Below are the records. Reproduce exactly the lines from the one containing "Task: Click the" through the final line, and omit any pictures.
━━━━━━
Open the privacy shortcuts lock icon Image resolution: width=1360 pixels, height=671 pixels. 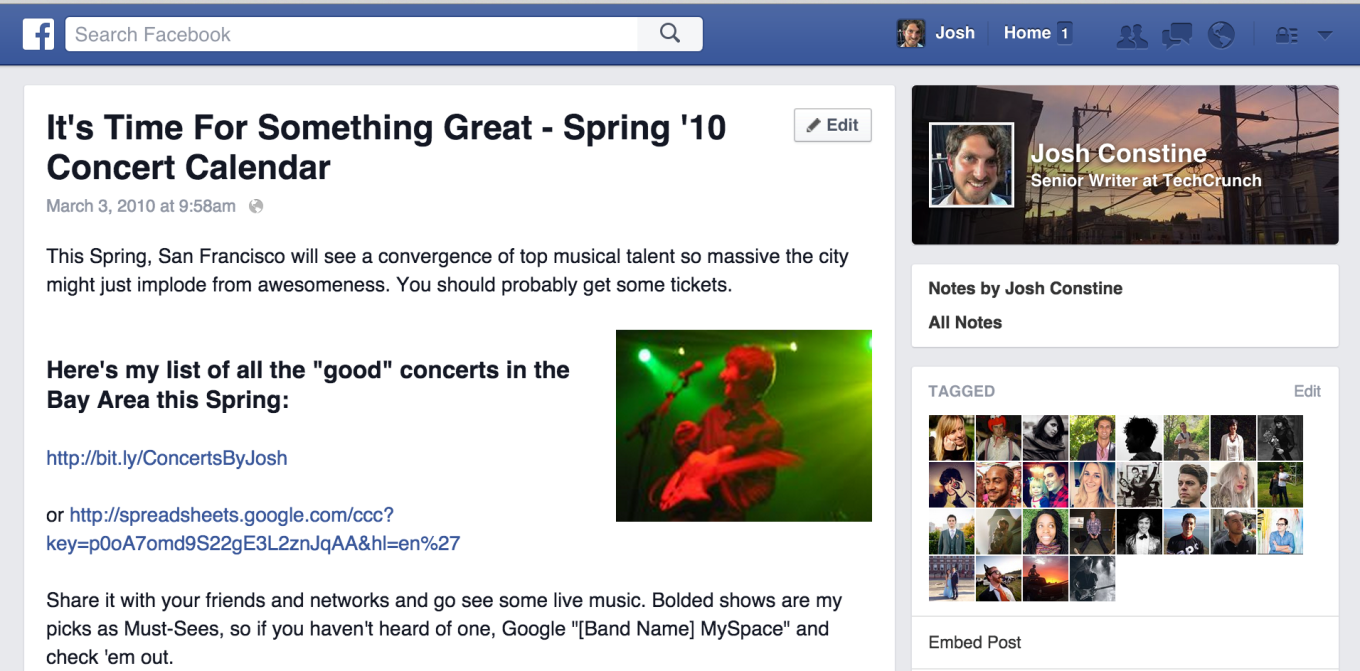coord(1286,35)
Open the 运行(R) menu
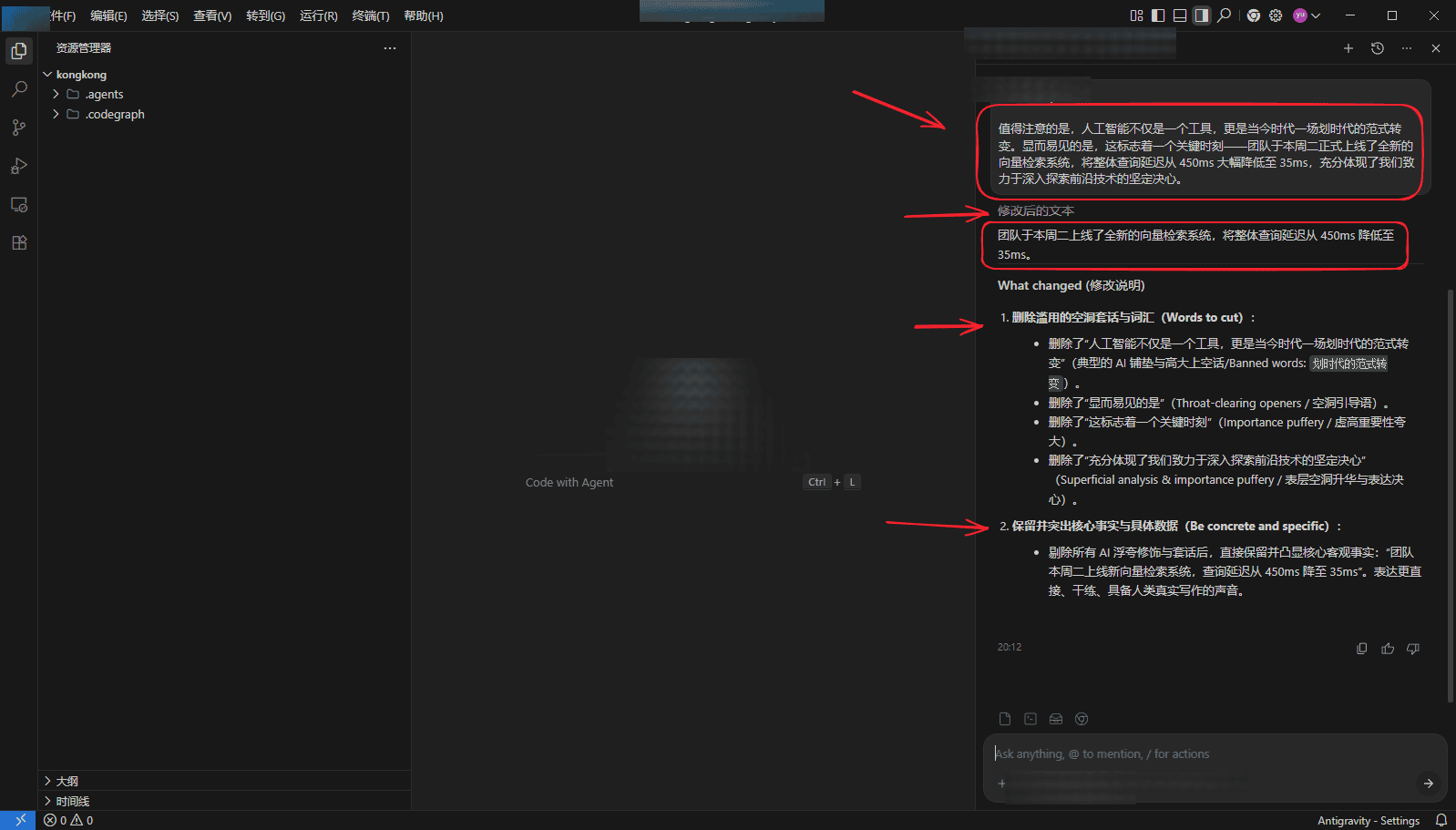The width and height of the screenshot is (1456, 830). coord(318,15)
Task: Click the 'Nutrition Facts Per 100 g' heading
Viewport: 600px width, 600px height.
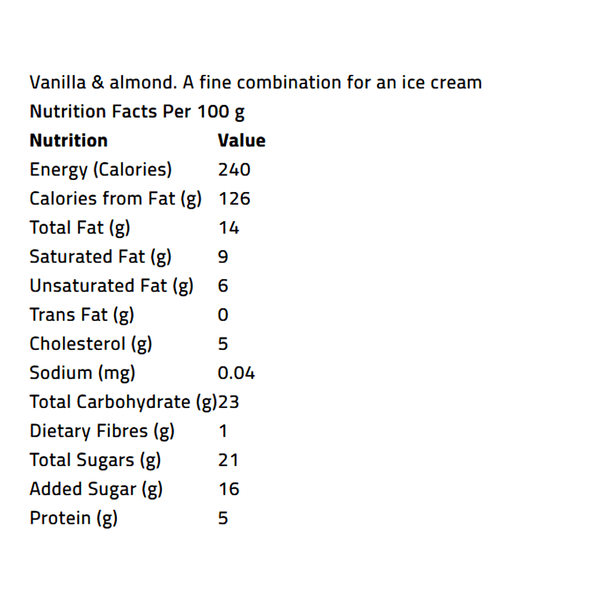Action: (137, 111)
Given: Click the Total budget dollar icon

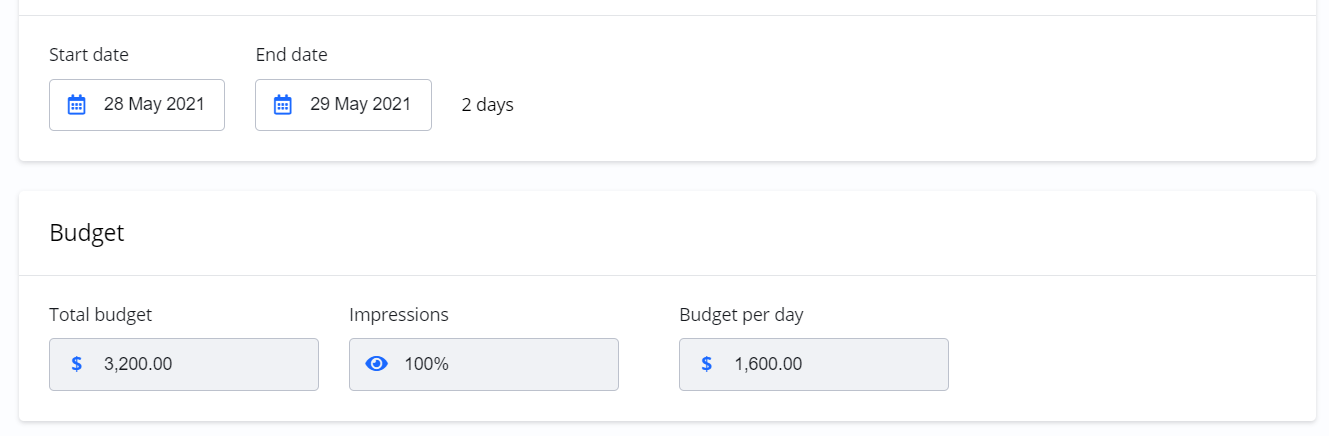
━━━━━━
PROBLEM SOLUTION —
Task: Click the 'Nutrition Facts Per 100 g' heading
Viewport: 600px width, 600px height.
Action: (137, 111)
Given: Click the Total budget dollar icon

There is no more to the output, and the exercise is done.